**Text extract:**
===

Collins is too thin-skinned for this business. He has never really come to terms with the distorting effects of fame. At heart, he believes that if you’re honest, then people won’t misunderstand you. He even used to call up writers and editors to complain about factual errors. One critic in Indianapolis picked up the phone to hear the words: “It’s Phil Collins here. I just read your review. You’re not very good at this, are you?” Andy Warhol’s maxim, “Don’t read your reviews; weigh them,” clearly cuts no ice. He still remembers every stinker, “where they were and who wrote them”. Like the critic in San Francisco who branded him the McDonald’s of pop. “I couldn’t work out how this was happening, because the 15,000 people the previous night had loved it. This one guy, why didn’t he like it?” he says, frowning. “You start wondering where those people are in the audience. You become obsessed with it.”That way madness lies. I suggest to Collins that it seems odd that someone so rich and famous would be so wounded by bad reviews.“I know! I know! I’m much better now, but I remember these things.” He sighs. “I feel that when we’re talking about this I come over as whingey. ‘Why can’t you just enjoy it?’ Well, I did enjoy it, and I can now look at it with some balance, and understand it.”

===

**Rows:**
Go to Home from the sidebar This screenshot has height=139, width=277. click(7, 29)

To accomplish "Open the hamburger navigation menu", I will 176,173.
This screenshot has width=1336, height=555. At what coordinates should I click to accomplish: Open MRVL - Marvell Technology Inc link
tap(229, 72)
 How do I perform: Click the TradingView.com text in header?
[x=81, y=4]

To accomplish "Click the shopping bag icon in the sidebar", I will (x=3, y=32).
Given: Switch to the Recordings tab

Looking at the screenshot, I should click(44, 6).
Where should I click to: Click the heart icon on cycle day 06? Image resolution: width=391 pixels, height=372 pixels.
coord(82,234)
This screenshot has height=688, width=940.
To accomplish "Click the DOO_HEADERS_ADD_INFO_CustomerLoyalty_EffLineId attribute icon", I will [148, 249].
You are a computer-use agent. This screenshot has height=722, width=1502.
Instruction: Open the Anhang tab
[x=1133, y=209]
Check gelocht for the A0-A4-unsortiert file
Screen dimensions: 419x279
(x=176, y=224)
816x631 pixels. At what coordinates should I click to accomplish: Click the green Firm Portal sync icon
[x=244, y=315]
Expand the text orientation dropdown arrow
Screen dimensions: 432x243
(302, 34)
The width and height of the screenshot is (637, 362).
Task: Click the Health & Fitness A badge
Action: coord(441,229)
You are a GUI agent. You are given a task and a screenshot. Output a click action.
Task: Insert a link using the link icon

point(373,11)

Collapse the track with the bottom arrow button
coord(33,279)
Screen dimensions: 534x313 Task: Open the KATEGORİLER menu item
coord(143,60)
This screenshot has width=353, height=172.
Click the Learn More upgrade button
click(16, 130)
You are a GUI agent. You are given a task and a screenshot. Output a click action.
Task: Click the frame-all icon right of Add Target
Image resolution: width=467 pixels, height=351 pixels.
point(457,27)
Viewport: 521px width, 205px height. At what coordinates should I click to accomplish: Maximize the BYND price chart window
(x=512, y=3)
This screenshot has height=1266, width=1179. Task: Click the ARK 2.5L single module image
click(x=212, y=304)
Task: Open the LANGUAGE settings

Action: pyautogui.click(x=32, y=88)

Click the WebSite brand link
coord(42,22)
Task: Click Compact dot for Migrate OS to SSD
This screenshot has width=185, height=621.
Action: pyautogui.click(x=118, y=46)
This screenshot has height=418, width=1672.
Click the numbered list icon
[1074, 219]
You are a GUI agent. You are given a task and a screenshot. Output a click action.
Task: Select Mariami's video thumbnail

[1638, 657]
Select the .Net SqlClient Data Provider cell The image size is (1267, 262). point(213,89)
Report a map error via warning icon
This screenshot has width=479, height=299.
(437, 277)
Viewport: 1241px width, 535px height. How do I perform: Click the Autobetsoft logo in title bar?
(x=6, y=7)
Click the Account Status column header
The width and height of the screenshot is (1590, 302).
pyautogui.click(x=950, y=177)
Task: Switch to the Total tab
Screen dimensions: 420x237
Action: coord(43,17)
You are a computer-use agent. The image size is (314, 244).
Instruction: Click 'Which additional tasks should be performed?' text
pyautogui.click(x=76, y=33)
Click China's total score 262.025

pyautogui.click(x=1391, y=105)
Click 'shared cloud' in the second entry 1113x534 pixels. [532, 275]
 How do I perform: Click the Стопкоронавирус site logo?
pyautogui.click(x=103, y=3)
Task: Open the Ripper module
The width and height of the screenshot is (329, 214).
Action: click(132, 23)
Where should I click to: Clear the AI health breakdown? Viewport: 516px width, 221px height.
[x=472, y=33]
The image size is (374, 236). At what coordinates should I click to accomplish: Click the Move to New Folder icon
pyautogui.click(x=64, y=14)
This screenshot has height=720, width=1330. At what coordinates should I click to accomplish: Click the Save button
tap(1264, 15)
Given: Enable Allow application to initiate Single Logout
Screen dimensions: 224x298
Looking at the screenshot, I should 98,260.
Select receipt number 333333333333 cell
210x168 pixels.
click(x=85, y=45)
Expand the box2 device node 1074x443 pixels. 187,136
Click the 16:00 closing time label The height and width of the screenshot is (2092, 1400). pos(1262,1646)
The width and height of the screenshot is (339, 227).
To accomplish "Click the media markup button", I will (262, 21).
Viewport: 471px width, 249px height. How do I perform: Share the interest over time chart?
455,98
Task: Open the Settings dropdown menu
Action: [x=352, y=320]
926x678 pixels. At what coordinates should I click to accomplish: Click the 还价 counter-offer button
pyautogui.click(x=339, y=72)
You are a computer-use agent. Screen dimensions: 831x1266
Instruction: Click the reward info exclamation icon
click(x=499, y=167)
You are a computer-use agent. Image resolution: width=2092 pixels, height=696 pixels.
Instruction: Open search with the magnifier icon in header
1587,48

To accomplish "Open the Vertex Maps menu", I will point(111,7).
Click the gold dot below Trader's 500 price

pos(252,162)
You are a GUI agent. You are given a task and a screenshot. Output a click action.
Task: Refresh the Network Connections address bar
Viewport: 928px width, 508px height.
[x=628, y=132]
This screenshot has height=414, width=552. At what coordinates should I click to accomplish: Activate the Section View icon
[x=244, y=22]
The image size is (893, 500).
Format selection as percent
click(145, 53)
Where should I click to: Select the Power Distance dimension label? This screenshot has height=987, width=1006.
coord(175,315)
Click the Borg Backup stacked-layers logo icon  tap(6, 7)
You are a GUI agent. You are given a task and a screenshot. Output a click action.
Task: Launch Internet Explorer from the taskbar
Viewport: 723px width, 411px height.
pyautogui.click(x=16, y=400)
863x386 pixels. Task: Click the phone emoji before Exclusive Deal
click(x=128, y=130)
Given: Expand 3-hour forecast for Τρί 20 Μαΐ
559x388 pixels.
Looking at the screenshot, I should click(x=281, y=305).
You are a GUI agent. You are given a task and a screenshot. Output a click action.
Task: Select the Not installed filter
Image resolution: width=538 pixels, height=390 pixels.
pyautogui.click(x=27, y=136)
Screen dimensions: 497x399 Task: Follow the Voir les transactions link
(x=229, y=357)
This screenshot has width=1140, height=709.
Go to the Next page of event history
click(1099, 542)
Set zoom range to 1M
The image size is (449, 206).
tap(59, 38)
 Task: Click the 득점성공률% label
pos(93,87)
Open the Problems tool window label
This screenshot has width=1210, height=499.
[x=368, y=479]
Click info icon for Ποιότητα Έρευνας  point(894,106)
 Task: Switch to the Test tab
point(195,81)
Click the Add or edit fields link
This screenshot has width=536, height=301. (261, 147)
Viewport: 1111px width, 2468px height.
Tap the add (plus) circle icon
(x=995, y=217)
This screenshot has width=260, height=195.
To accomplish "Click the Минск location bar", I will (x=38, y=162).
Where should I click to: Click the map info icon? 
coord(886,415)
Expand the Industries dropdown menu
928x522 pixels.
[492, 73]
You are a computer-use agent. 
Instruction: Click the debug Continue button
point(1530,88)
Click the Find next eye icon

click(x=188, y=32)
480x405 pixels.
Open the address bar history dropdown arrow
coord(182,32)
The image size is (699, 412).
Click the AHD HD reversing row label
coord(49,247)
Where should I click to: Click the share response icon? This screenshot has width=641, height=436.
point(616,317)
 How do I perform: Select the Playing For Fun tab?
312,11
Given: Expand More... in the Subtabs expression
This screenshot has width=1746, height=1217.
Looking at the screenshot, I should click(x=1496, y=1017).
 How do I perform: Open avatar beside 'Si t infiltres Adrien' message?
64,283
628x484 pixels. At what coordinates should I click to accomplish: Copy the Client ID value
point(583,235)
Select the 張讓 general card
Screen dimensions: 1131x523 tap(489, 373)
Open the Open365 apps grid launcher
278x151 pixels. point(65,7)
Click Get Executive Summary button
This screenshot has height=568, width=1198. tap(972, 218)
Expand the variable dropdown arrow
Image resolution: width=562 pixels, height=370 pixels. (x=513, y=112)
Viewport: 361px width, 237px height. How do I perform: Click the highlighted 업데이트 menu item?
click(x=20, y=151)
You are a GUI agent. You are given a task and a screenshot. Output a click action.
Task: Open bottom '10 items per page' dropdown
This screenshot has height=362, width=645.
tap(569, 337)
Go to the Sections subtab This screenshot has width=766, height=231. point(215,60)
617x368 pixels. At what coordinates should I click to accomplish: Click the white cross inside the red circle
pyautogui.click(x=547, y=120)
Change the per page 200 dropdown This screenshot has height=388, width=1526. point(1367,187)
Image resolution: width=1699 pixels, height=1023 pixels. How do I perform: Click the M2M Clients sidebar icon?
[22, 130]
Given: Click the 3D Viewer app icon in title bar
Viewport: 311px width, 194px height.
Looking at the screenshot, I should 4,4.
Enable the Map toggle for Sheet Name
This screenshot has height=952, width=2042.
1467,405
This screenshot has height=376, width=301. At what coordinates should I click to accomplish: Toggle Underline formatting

===

**Task set:**
a – In two sentences, summarize the passage about Phil Collins and his reviews.
b – Write the next part of the Phil Collins interview, picking up after its final sentence.
This material has nothing to do with the Phil Collins text.

**Replies:**
a – Phil Collins has never fully come to terms with fame and is deeply hurt by bad reviews, to the point of once phoning writers and editors to complain and still remembering every harsh one. He says he is much better now and can look back on it with some balance, though he feels that talking about it makes him sound whiny.

b –
Collins’ biggest regret (apart from covering the sappy Mindbenders hit A Groovy Kind of Love) is talking to the Sun about politics. “Anything!” he clarifies. “I regret talking to the Sun about anything.” On the day before the 1992 general election, Bizarre columnist Piers Morgan quoted Collins as saying: “If they put up taxes, I’d consider going abroad.” This single line, mutated via Chinese whispers into a cast-iron vow to emigrate if Labour won, proved disastrous. “I remember getting letters from nurses saying, ‘That’s it, I’m not buying any more of your records,’” he says glumly. “I didn’t mean it the way it came out.”
Did he ever vote Conservative?
“I didn’t vote, actually. And that’s not something I’m proud of. I was just so busy that I rarely was here.”
His reputation really tanked the following year, when the Sun printed an angry fax Collins had sent to his second wife, Jill Tavelman. He says it was actually written once the divorce was underway, but people assumed that was how he broke the news. No more Mr Nice Guy. “My fanbase had become female: ‘Isn’t he lovely?’” he says. “Straight away they thought I was a bastard. So life took a real bump, at that point.”
Collins’ 1993 album, Both Sides, written in the wake of a marriage-ruining affair with an old flame, was his best and most personal since Face Value. “That’s the real me,” he says, implying that his biggest albums weren’t. But it underperformed, and didn’t change anyone’s minds about him. From then on, despite successes such as his Oscar-winning soundtrack for Disney’s Tarzan, he felt that he couldn’t set the record straight.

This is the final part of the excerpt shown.